Empuñando la antorcha que uno de sus guardias acaba de tenderle, Landegaard se adentra en el pasadizo y sigue las huellas dejadas por la recoleta en los peldaños. Más abajo, la anciana religiosa se apoyó en una pared. A juzgar por la cantidad de sangre que hay en ese lugar, la madre Gabriella permaneció largo rato inmóvil. Seguramente buscando fuerzas para continuar.
La llama de la antorcha silba mientras Landegaard continúa bajando al tiempo que barre con ella el espacio para localizar las huellas siguientes. Las paredes están cubiertas de escarcha. Tiene la impresión de llevar horas bajando cuando llega al último peldaño. Las paredes del pasadizo se curvan. El inquisidor avanza ahora por una especie de garganta. Descubre un conducto más estrecho que sale del sótano principal y aspira los olores de detritos que emanan de él. El pozo de residuos del convento. Alargando el brazo, ilumina sus paredes. Rastros de sangre helada. La madre Gabriella fue en esa dirección. El inquisidor esboza una sonrisa. Recuerda haber visto la trampilla de un pozo de residuos en las salas secretas del convento, por donde la recoleta debió de tirar el evangelio y el cráneo de Janus antes de caer en manos de los Ladrones de Almas.
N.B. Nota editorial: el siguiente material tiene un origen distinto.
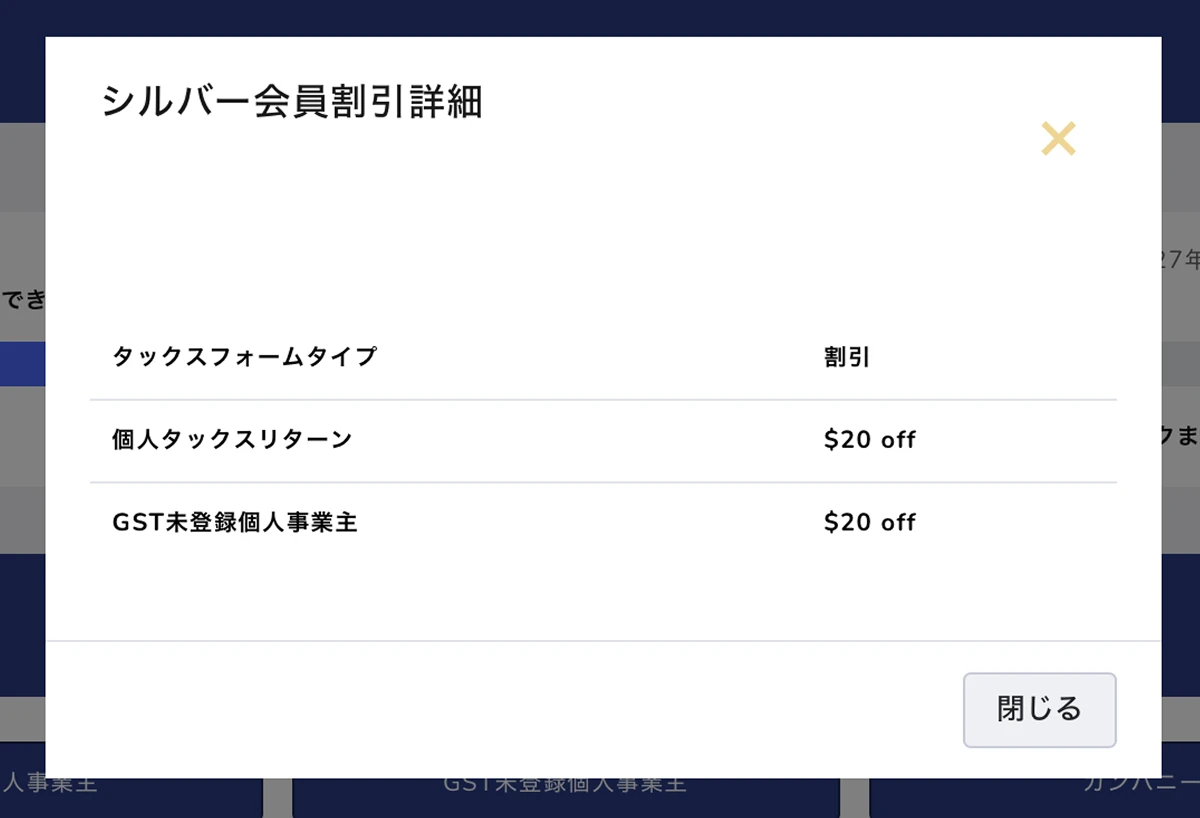Click the $20 off value for GST未登録個人事業主
Screen dimensions: 1200x818
869,522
Landegaard avanza unos pasos por el pasadizo principal y encuentra las huellas que la recoleta dejó al regresar del conducto de los residuos. Aunque la llama de la antorcha oscila cada vez más debido a las corrientes de aire, camina otro kilómetro mirando cómo aumenta el punto blanco de la salida a lo lejos. La recoleta debió de perder tanta sangre que el inquisidor teme toparse de un momento a otro con su cadáver. Pero no. Movida por sabe Dios qué fuerza, logró resistir.
Pronto Landegaard no necesita la antorcha. Apaga la llama pisándola con el talón, tira el hachón por encima del hombro y llega en unas zancadas a la pesada reja que cierra la entrada del túnel. Un poco de sangre en los barrotes herrumbrosos, un poco de sangre también en la cerradura, que debió de dejar mientras tanteaba para meter la llave. Armado con su llave maestra, acciona el cerrojo y empuja la reja. Frente a él se extienden los picos de los Alpes.
Con los ojos inundados de lágrimas frente a la luz cegadora que hace titilar la nieve, Landegaard pasa la mano por una roca plana que se alza en la entrada. Si él hubiera tenido que huir por ahí, habría elegido ese emplazamiento para dirigir un mensaje a los inquisidores.
Sin dejar de contemplar los precipicios blancos de los Alpes, pasa los dedos por las nervaduras de la roca, allí donde el punzón de la recoleta indicó, efectivamente, el lugar al que se dirigía. La abadía-fortaleza de Maccagno Superiore, el monasterio de una congregación de trapenses que se alza justo encima de las aguas glaciales del lago Mayor. Unos monjes desolladores que practican el arte silencioso de los pellejeros. Es a ellos a quienes las monjas habían llevado el manuscrito para que lo cubrieran con varias capas de piel antes de colocar en la cubierta una cerradura envenenada. Después, las santas mujeres habían grabado en el cuero esas extrañas filigranas rojas que solo brillaban en las tinieblas.
Con una sonrisa en los labios amoratados por el frío, el inquisidor levanta la trompa que cuelga de su cinturón y sopla con todas sus fuerzas. Mientras el eco de su llamada rebota contra las cimas, Landegaard sigue con los ojos el camino de las crestas. Cuarenta leguas de una ruta glacial y difícil que serpentea hasta las lejanas fronteras de Hungría. El trayecto más peligroso. En esa dirección huyó la recoleta seis meses atrás, llevando consigo un cráneo reseco y un viejo libro.